Squatters stage bra protest
Brouhaha: Tanah Merah squatters hung hundreds of bras on the gates of the Home Ministry on Tuesday, protesting the ministry’s denial to register them as legal citizens. The city administration has frequently rejected the residents’ requests for electronic identity cards. JP/Wendra AjistyatamaSquatters living in Tanah Merah, North Jakarta, hung bras outside the Home Ministry on Tuesday, demanding that Home Minister Gamawan Fauzi resolve their conflict with the Jakarta administration over residency permits.
The demonstrators, who placed a host of brassieres on the gate outside the ministry on Jl. Medan Merdeka Barat, said Gamawan failed to enforce his own policy requiring local administrations to issue identity cards to all eligible residents.

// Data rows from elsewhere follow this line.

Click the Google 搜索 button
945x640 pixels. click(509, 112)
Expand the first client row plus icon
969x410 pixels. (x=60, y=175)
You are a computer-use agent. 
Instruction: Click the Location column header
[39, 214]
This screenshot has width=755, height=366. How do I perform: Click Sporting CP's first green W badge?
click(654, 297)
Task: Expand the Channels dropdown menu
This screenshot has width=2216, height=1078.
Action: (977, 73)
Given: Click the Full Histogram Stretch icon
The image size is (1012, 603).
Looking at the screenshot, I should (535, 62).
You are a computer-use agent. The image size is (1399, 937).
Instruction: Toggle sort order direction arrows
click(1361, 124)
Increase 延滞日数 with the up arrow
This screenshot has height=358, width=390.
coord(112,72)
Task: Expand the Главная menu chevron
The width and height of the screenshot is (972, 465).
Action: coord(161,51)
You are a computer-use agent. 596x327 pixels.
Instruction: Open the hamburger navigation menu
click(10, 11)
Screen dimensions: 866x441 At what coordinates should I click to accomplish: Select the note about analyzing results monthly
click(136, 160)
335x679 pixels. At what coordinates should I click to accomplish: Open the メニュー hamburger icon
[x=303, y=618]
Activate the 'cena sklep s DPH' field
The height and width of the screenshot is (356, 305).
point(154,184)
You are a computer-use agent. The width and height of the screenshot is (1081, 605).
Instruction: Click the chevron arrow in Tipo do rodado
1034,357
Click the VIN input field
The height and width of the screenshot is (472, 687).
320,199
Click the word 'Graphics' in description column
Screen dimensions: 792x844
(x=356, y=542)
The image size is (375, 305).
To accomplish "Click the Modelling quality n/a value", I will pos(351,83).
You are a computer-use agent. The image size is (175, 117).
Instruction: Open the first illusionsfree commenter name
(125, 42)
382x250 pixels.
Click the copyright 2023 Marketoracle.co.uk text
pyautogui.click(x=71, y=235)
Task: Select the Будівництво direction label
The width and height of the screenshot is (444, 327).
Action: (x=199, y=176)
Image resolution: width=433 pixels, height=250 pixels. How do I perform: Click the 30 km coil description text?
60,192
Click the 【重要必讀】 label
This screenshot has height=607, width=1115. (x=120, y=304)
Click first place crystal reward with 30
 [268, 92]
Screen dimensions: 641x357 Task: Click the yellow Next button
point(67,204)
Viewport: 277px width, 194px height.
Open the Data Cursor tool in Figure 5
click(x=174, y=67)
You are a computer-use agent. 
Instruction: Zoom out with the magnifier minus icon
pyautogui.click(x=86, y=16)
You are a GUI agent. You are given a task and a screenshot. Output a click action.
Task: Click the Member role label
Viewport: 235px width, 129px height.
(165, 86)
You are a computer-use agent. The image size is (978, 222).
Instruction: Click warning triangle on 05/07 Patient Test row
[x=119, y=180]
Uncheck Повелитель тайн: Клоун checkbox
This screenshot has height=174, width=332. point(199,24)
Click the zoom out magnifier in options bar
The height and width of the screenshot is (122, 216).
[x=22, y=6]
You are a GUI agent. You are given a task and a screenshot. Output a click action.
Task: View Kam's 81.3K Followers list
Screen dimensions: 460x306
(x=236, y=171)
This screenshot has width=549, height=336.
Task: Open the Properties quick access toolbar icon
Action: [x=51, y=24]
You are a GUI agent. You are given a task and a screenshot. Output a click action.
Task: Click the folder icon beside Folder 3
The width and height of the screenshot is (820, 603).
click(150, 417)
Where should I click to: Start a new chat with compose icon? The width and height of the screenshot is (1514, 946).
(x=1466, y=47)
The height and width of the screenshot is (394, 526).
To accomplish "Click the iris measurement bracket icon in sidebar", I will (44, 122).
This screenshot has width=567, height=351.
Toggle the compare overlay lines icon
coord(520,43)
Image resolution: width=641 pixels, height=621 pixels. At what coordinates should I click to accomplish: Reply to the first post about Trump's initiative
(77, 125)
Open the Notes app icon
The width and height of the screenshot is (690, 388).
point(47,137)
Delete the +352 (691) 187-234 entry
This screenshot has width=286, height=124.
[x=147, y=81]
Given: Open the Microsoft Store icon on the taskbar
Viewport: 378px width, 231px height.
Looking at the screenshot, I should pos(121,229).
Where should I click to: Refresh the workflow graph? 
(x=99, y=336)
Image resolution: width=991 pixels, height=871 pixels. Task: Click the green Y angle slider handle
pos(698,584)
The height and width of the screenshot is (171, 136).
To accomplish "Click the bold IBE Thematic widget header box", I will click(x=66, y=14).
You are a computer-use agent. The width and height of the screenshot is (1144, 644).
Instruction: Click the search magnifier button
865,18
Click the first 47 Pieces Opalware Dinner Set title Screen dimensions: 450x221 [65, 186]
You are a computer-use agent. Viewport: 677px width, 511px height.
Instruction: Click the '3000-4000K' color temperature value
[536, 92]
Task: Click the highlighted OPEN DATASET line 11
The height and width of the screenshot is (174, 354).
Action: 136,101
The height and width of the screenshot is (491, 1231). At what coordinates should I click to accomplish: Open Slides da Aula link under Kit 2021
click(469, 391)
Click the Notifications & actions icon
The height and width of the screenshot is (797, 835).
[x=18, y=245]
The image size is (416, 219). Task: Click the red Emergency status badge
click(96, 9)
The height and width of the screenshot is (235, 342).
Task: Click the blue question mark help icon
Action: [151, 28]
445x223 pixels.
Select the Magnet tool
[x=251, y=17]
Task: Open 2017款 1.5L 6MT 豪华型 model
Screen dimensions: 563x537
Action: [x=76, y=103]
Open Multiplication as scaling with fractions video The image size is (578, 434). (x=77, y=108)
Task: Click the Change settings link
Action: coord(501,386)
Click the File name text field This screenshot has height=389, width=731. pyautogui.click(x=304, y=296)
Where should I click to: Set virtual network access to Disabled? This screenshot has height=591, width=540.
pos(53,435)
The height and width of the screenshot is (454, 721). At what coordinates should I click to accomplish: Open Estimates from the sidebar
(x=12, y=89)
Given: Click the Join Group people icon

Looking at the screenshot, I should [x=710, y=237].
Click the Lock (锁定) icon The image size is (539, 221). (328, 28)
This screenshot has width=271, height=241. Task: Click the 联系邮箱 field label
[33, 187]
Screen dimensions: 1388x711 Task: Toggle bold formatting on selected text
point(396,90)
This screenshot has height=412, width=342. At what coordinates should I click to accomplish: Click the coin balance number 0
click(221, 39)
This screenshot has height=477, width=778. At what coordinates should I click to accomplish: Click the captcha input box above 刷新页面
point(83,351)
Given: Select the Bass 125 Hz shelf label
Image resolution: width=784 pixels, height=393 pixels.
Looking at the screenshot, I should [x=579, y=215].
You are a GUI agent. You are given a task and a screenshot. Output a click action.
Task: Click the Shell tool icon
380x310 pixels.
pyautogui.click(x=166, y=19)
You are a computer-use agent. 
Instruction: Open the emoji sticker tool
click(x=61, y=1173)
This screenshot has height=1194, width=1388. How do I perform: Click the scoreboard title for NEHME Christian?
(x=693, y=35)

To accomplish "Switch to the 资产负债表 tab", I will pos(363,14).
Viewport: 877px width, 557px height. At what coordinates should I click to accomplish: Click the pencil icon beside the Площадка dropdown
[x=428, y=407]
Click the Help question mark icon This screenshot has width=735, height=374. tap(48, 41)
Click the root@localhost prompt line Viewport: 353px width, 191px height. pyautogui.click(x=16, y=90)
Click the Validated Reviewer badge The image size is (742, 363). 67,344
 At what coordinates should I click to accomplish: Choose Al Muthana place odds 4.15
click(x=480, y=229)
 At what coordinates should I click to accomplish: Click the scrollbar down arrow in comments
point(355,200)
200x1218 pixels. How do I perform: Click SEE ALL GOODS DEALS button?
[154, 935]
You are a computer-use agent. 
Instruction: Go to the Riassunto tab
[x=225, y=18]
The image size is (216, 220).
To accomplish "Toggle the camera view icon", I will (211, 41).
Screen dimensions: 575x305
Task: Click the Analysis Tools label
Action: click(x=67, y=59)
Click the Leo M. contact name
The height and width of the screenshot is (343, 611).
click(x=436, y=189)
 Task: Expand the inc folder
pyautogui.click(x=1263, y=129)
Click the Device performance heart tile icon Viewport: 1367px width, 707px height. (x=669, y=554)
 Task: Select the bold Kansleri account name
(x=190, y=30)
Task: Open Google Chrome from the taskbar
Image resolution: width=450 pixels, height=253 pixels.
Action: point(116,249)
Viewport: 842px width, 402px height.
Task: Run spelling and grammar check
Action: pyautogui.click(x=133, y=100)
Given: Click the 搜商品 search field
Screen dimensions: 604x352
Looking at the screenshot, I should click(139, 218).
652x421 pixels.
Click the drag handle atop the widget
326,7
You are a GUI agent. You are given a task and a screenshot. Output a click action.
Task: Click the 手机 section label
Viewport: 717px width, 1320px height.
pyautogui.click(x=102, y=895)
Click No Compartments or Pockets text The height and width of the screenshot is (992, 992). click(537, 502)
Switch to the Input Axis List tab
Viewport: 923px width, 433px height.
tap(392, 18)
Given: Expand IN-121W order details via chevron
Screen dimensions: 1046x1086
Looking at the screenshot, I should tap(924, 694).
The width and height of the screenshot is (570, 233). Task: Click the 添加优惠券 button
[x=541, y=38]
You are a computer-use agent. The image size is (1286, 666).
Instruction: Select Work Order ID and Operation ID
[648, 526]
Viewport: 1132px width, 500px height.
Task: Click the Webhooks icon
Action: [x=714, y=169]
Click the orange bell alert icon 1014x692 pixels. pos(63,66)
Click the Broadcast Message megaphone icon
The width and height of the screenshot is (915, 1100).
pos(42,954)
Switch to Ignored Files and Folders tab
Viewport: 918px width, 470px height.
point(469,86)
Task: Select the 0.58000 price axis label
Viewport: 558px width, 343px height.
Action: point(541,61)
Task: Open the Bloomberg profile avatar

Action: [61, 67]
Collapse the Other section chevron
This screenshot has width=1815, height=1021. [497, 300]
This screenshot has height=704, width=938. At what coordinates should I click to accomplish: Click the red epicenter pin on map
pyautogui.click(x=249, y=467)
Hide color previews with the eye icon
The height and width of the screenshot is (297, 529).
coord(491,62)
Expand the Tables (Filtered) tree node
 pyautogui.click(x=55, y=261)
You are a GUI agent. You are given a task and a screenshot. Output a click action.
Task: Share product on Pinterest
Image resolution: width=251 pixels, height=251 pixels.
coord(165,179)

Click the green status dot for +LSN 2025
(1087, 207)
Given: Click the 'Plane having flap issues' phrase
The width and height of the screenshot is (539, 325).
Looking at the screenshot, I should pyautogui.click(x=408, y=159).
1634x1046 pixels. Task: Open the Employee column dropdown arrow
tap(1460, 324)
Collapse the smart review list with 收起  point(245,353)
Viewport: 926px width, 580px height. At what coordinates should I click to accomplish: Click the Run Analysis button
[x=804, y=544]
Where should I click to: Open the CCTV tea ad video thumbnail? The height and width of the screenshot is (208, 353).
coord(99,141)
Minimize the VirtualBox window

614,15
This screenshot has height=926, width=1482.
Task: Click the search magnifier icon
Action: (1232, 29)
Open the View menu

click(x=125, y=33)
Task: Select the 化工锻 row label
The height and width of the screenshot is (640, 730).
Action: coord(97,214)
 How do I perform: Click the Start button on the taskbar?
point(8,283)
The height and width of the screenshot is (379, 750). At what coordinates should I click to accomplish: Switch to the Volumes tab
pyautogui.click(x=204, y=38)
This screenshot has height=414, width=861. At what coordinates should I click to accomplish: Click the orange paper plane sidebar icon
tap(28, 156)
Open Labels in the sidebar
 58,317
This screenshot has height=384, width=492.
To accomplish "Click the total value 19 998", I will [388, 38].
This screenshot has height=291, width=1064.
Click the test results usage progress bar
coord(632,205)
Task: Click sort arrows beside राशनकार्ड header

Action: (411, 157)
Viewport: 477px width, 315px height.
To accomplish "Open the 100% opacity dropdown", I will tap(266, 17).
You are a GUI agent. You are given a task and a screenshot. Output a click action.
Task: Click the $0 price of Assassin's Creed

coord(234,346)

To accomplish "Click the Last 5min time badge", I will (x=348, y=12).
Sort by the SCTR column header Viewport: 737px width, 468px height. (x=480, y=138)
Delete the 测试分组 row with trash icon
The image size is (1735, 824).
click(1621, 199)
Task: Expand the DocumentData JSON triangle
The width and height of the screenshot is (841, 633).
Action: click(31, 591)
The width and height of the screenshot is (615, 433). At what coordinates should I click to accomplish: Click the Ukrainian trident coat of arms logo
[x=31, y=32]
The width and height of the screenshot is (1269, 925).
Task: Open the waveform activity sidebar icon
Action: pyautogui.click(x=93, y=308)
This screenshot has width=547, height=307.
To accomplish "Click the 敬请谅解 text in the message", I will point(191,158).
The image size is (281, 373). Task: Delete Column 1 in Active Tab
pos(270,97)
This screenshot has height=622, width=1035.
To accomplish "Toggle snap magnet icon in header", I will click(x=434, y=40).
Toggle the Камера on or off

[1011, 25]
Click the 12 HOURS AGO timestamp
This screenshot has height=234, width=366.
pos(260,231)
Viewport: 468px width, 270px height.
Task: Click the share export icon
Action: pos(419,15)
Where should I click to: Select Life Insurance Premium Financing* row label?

Jakarta Governor Fauzi Bowo previously declined to issue identity cards to the Tanah Merah residents, claiming that they were illegally occupying a vacant lot owned by state oil and gas company Pertamina.
“As the minister, Gamawan is senior to the governor. He should take action against the governor for declining to implement the order,” protest coordinator Aris said.
The Home Ministry issued a decree in June on public access to residential ID cards.
The residents of Tanah Merah have staged several rallies at City Hall and the ministry, demanding that they receive the same treatment as did other city residents.
The squatters have lived in Tanah Merah, a buffer zone for the Plumpang fuel depot set up by Pertamina, for around 20 years.
Pertamina has kept the buffer zone in place, even after a fire broke out in January 2009 at a storage tank containing 2,500 kiloliters of premium gasoline — the equivalent 500 tanker trucks.
The Plumpang depot supplies fuel to Greater Jakarta. Pertamina cleared the land for the buffer zone in 1992, which squatters occupied in 1998 and developed into a densely populated neighborhood.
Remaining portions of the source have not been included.